— start —

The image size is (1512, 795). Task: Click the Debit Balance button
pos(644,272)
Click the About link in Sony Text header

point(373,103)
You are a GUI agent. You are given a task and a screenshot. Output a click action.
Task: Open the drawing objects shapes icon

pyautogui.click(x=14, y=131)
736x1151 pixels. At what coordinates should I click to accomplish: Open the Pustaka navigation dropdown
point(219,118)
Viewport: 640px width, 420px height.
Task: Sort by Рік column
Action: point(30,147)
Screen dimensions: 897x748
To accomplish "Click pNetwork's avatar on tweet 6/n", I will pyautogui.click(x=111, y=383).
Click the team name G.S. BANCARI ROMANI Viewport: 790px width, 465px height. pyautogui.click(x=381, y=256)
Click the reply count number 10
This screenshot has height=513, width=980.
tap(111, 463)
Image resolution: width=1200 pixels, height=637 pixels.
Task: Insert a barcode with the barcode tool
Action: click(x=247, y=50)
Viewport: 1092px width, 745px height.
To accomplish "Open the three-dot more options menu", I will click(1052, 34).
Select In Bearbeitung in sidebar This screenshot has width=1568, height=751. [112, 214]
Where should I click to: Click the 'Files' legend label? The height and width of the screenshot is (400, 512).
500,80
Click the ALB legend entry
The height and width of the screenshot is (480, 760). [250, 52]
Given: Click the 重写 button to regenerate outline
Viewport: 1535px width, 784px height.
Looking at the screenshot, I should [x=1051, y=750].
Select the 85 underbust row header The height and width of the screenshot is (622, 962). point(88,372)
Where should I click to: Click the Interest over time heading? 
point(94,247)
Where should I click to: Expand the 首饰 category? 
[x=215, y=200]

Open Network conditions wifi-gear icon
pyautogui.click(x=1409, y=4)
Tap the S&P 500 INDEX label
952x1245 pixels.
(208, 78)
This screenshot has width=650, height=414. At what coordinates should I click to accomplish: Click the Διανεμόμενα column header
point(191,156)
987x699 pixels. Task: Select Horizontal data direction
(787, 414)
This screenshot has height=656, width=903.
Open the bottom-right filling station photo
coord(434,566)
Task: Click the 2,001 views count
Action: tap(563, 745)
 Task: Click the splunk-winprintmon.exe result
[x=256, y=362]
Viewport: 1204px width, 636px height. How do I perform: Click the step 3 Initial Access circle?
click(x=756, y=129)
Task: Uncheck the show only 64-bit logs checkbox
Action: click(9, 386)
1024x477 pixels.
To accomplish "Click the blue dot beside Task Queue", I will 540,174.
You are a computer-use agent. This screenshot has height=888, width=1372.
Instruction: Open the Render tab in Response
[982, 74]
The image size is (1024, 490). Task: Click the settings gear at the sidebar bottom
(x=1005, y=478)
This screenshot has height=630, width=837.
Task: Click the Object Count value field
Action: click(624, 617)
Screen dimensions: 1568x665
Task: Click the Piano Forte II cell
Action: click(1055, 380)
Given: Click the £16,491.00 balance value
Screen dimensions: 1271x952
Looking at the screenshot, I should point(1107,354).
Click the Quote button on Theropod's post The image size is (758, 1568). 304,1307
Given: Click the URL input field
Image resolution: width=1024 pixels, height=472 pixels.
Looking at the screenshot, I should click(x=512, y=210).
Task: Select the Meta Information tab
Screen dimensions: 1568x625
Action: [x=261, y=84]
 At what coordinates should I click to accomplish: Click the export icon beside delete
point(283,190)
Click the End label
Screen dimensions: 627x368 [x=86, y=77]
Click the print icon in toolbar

— end —

Reproduce the stretch of the material from the line containing "Where should I click to: Click the Interest" through the line containing "Action: click(1055, 380)", word for word and including both of those lines.

RESPONSE FOR THIS EXERCISE:
Where should I click to: Click the Interest over time heading? 
point(94,247)
Where should I click to: Expand the 首饰 category? 
[x=215, y=200]

Open Network conditions wifi-gear icon
pyautogui.click(x=1409, y=4)
Tap the S&P 500 INDEX label
952x1245 pixels.
(208, 78)
This screenshot has width=650, height=414. At what coordinates should I click to accomplish: Click the Διανεμόμενα column header
point(191,156)
987x699 pixels. Task: Select Horizontal data direction
(787, 414)
This screenshot has height=656, width=903.
Open the bottom-right filling station photo
coord(434,566)
Task: Click the 2,001 views count
Action: tap(563, 745)
 Task: Click the splunk-winprintmon.exe result
[x=256, y=362]
Viewport: 1204px width, 636px height. How do I perform: Click the step 3 Initial Access circle?
click(x=756, y=129)
Task: Uncheck the show only 64-bit logs checkbox
Action: click(9, 386)
1024x477 pixels.
To accomplish "Click the blue dot beside Task Queue", I will 540,174.
You are a computer-use agent. This screenshot has height=888, width=1372.
Instruction: Open the Render tab in Response
[982, 74]
The image size is (1024, 490). Task: Click the settings gear at the sidebar bottom
(x=1005, y=478)
This screenshot has height=630, width=837.
Task: Click the Object Count value field
Action: click(624, 617)
Screen dimensions: 1568x665
Task: Click the Piano Forte II cell
Action: click(1055, 380)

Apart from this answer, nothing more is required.